▶ _Task to complete_: In the listing that follows, locate the line containing "Swag (843, 1714)" and the line containing "WordPress.tv". Retype exactly those two lines and every line between them, and nothing more.

▶ _Data provided_:
********************

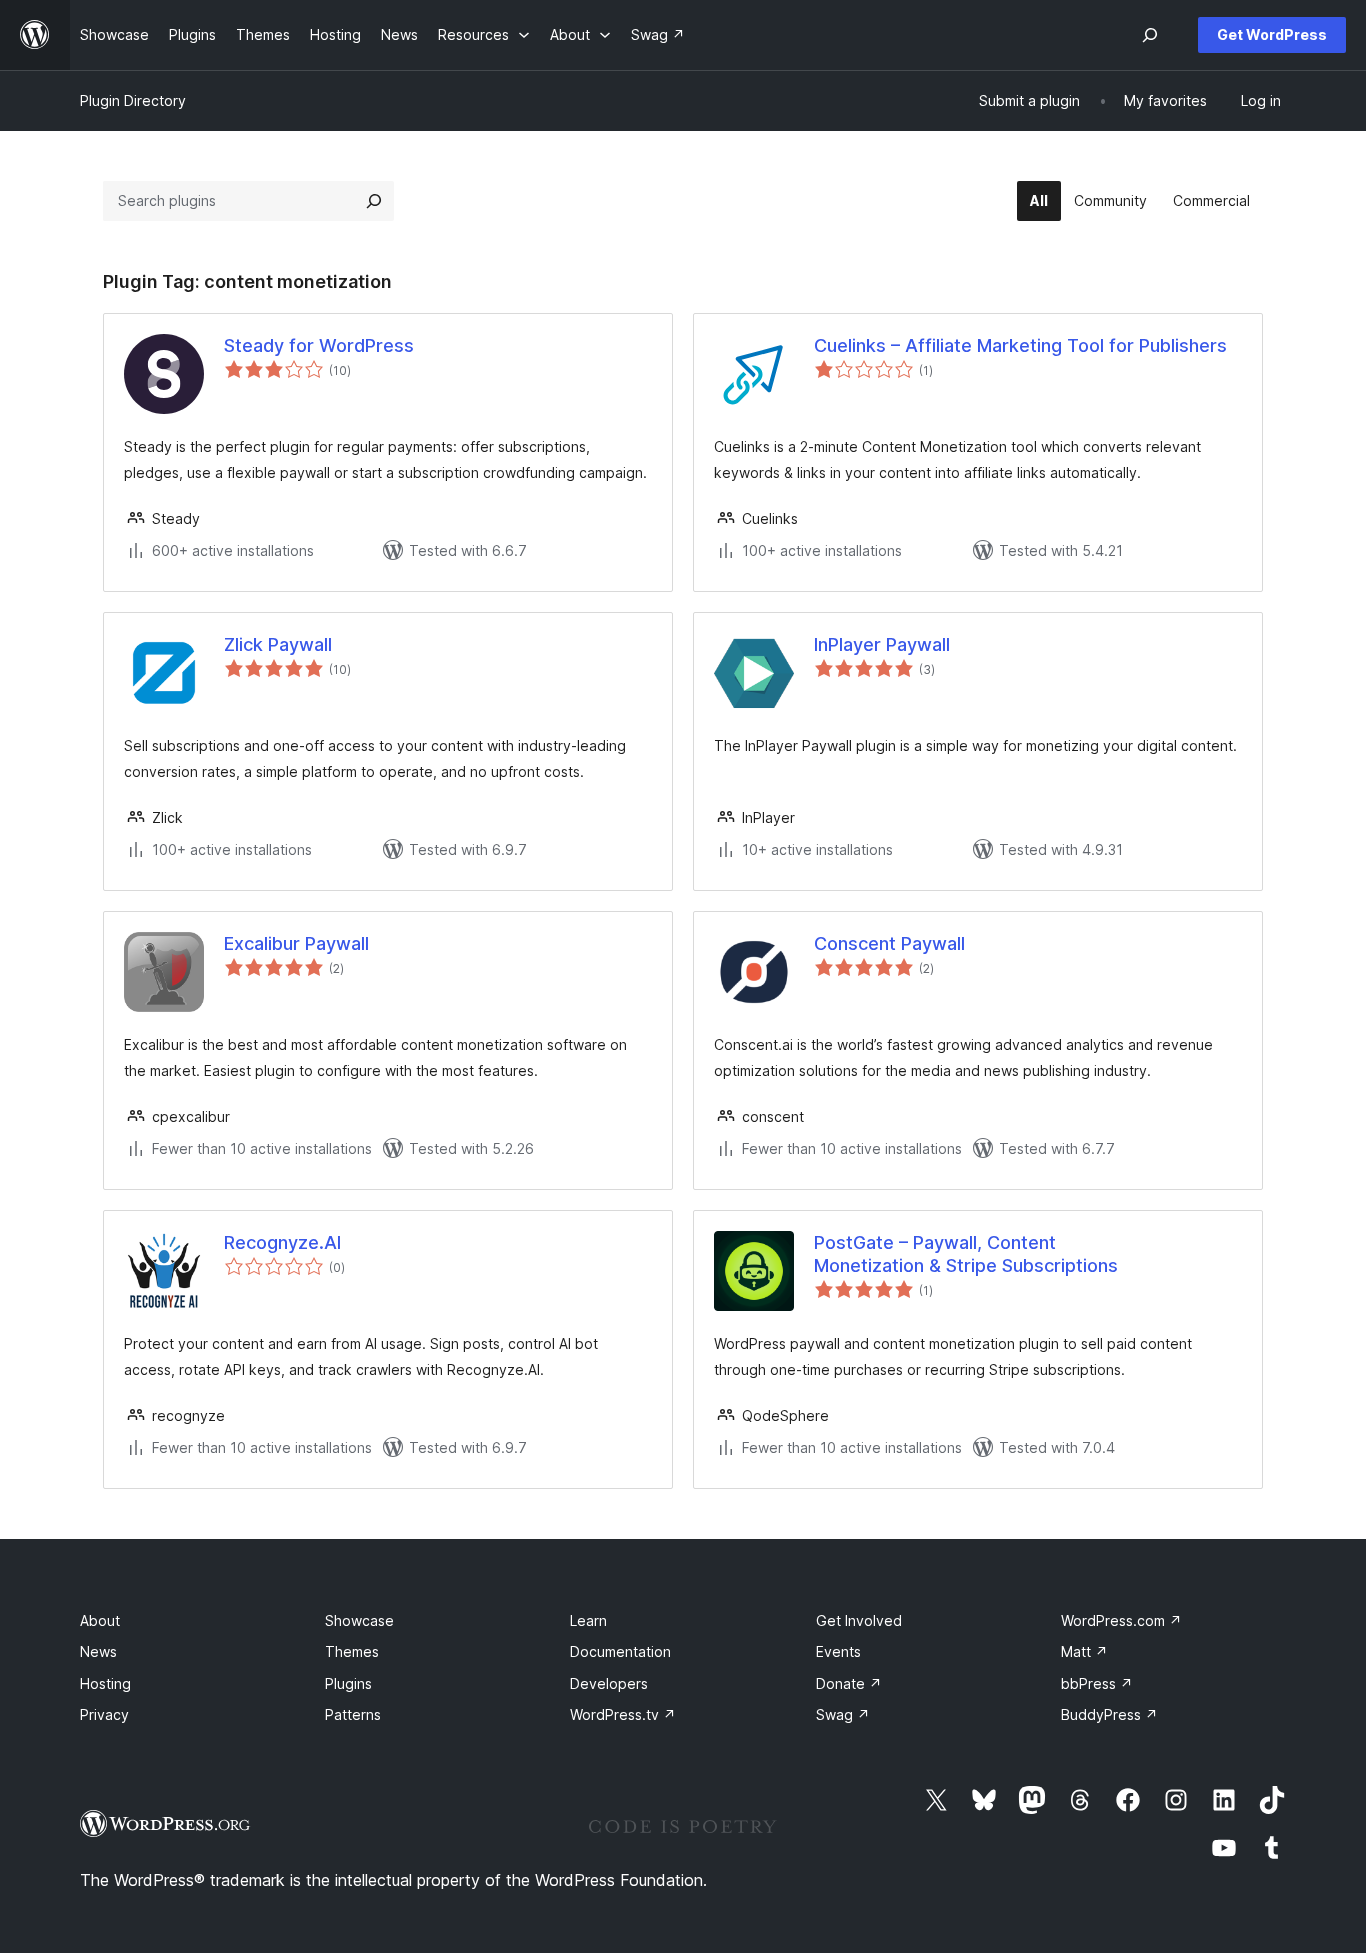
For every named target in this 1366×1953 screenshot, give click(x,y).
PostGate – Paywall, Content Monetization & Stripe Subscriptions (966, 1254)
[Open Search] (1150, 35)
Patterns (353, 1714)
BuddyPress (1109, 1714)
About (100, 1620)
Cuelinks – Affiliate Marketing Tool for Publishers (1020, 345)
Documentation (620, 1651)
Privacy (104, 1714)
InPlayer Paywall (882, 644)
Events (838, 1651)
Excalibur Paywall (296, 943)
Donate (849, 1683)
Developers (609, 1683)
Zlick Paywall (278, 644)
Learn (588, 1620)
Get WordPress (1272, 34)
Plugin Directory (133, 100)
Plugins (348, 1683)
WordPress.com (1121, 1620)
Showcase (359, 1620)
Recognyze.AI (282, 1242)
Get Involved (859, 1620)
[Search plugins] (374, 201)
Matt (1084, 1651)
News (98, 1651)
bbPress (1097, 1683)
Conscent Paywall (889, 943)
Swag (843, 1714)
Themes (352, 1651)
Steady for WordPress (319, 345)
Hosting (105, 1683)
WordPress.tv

********************

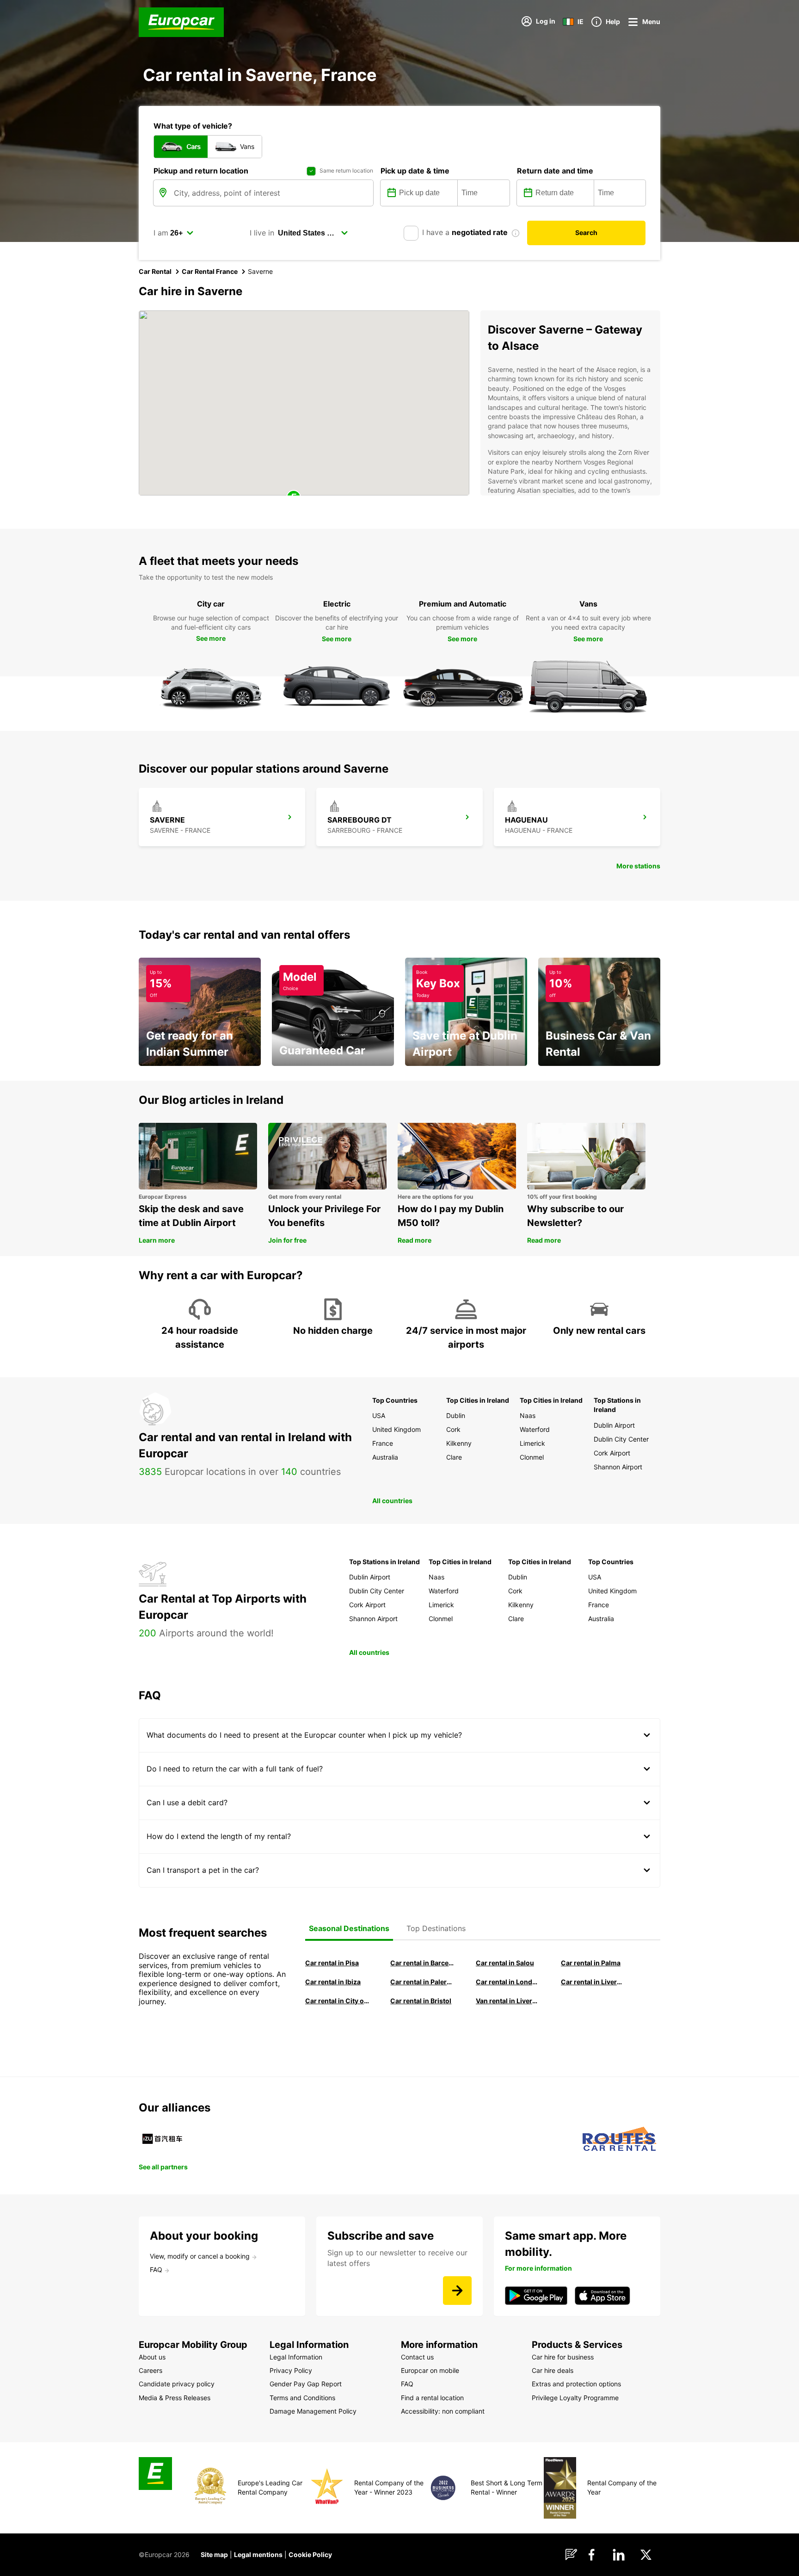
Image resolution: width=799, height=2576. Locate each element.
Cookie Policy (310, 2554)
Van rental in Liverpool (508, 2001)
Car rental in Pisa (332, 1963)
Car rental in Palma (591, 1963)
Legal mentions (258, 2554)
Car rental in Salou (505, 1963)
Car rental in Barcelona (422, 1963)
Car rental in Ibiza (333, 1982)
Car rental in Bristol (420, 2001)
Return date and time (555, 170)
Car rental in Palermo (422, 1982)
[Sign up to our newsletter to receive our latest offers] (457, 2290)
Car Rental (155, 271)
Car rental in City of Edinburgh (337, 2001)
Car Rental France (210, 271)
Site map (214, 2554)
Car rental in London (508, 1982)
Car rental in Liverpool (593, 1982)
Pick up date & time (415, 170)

********************

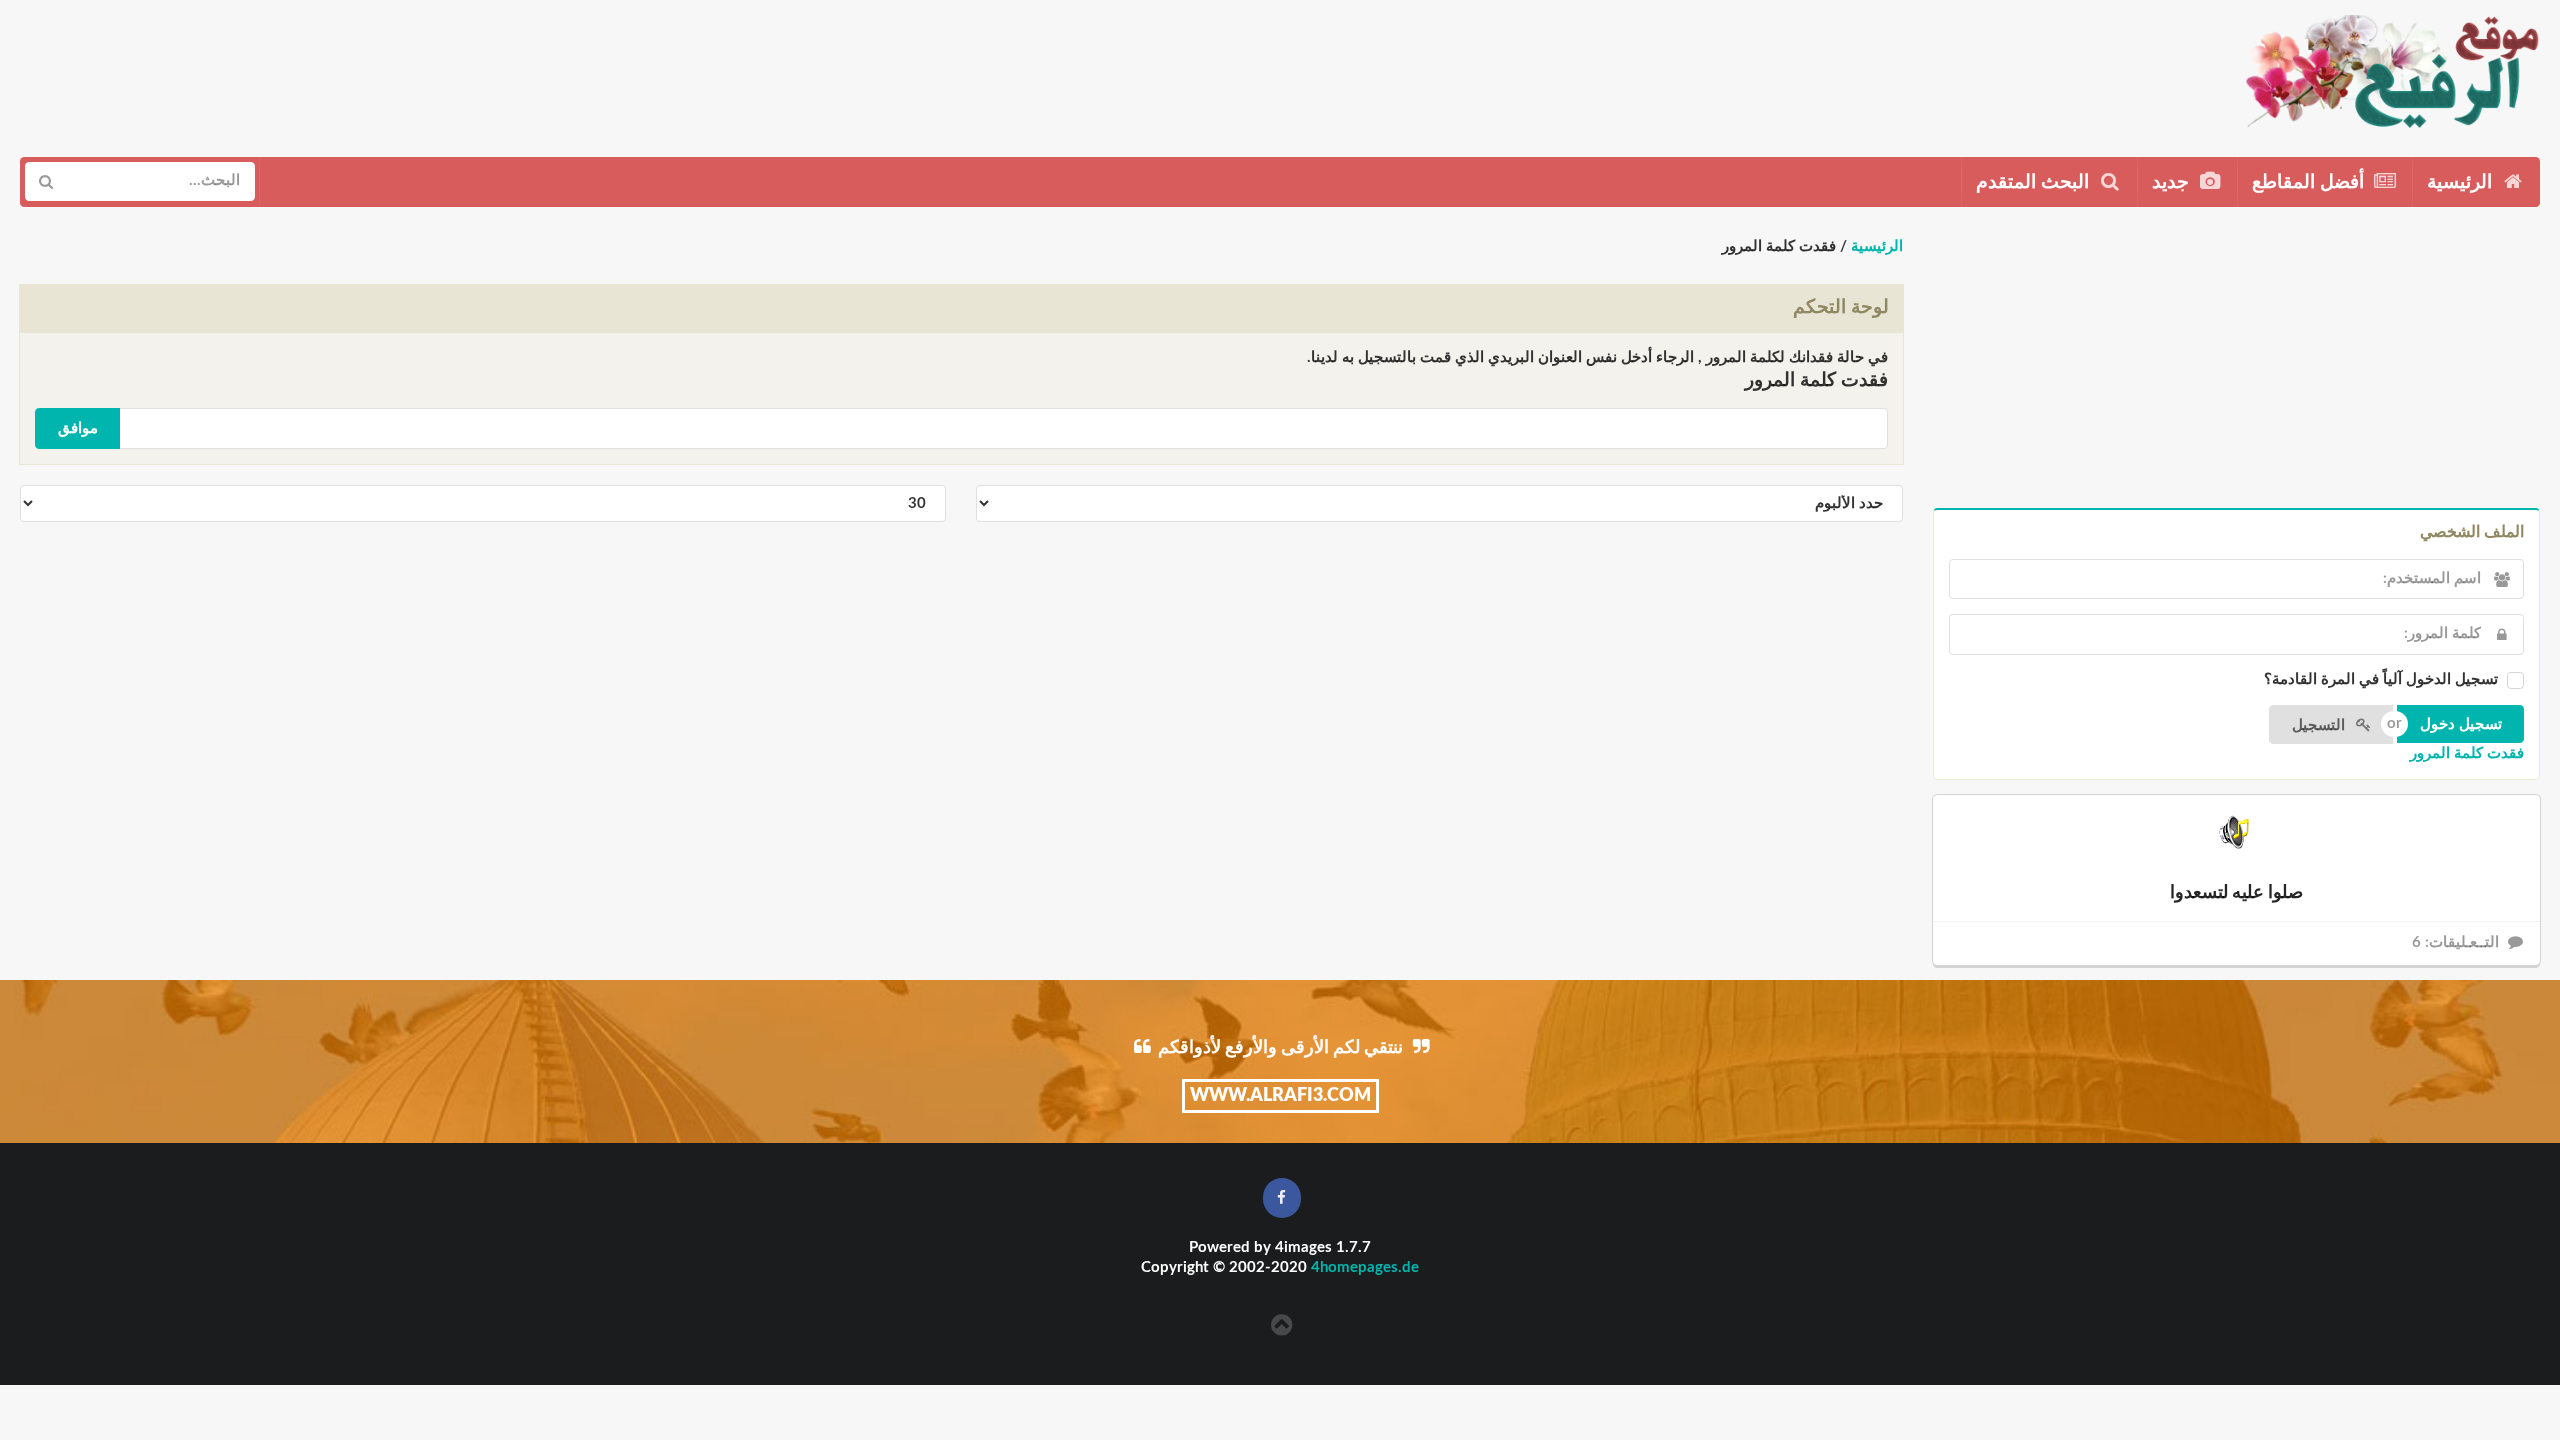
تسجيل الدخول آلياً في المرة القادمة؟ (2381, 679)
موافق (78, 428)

********************

▶ _Solution to this exercise_:
Swag (843, 1714)
Themes (352, 1651)
Steady for WordPress (319, 345)
Hosting (105, 1683)
WordPress.tv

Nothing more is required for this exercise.